正文部分:
跟我学C++中级篇——std::scoped_lock

一、并行编程的同步

在并行和多线程编程中，一个难点在于多个锁的顺序处理问题。这不小心就有可能引起死锁，所以处理起来一定是慎之又慎。另外多个锁就引出另外一个问题，锁的控制粒度大小。而粒度的大小又可能明显的引起效率的变动。如果锁更多呢？某个锁的内部产生异常怎么办？当然这都有解决方法，但是不是看上去很复杂的样子。
有痛点就会有解决方案，C++17中提供了一个std::scoped_lock。

二、std::scoped_lock

std::scoped_lock，可以理解成域锁，原来是锁一个互斥体，现在是锁一片互斥体。它是采用了RAII机制的一种实现方式并可以通过std::lock的机制来避免死锁。它一下子解决了上面提到的不少的问题。进步从来不是一蹴而就。先看一下其定义：

  template<typename... _MutexTypes>
    class scoped_lock
    {
    public:
      explicit scoped_lock(_MutexTypes&... __m) : _M_devices(std::tie(__m...))
      { std::lock(__m...); }

      explicit scoped_lock(adopt_lock_t, _MutexTypes&... __m) noexcept
      : _M_devices(std::tie(__m...))
      { } // calling thread owns mutex

      ~scoped_lock()

展示信息:
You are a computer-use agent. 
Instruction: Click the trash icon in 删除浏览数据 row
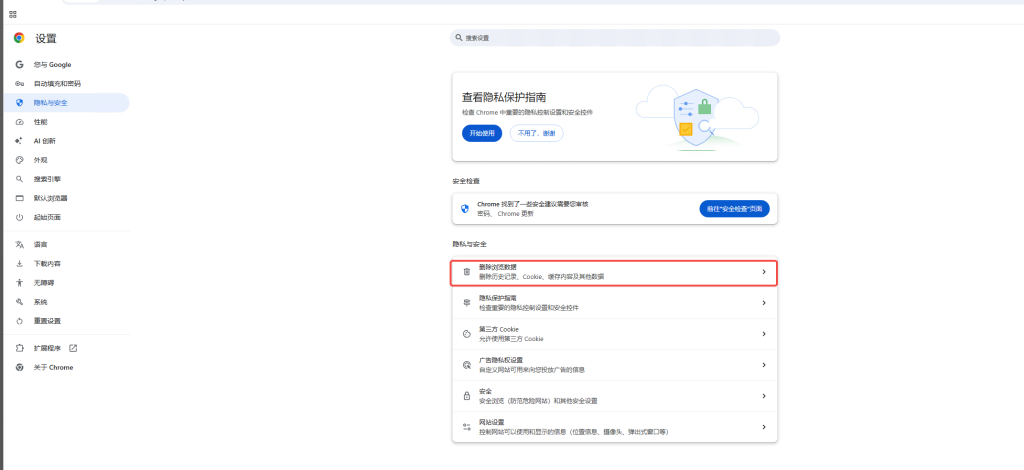coord(466,271)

任务:
**1)** 这篇讲std::scoped_lock的文章里，以“std::”开头的名称都有哪些？请全部列出，重复出现的只写一次。
**2)** 把讲std::scoped_lock的那篇文章里从“跟我学C++中级篇——std::scoped_lock”到“但是不是看上去很复杂的样子。”这一段原样复制下来。
**3)** 接着讲std::scoped_lock的那篇文章往下写，从它停下的地方续上。

各题答案:
**1)** std::scoped_lock、std::lock、std::tie

**2)**
跟我学C++中级篇——std::scoped_lock

一、并行编程的同步

在并行和多线程编程中，一个难点在于多个锁的顺序处理问题。这不小心就有可能引起死锁，所以处理起来一定是慎之又慎。另外多个锁就引出另外一个问题，锁的控制粒度大小。而粒度的大小又可能明显的引起效率的变动。如果锁更多呢？某个锁的内部产生异常怎么办？当然这都有解决方法，但是不是看上去很复杂的样子。

**3)**
      { std::apply([](auto&... __m) { (__m.unlock(), ...); }, _M_devices); }

      scoped_lock(const scoped_lock&) = delete;
      scoped_lock& operator=(const scoped_lock&) = delete;

    private:
      tuple<_MutexTypes&...> _M_devices;
    };

  template<>
    class scoped_lock<>
    {
    public:
      explicit scoped_lock() = default;
      explicit scoped_lock(adopt_lock_t) noexcept { }
      ~scoped_lock() = default;

      scoped_lock(const scoped_lock&) = delete;
      scoped_lock& operator=(const scoped_lock&) = delete;
    };

  template<typename _Mutex>
    class scoped_lock<_Mutex>
    {
    public:
      using mutex_type = _Mutex;

      explicit scoped_lock(mutex_type& __m) : _M_device(__m)
      { _M_device.lock(); }

      explicit scoped_lock(adopt_lock_t, mutex_type& __m) noexcept
      : _M_device(__m)
      { } // calling thread owns mutex

      ~scoped_lock()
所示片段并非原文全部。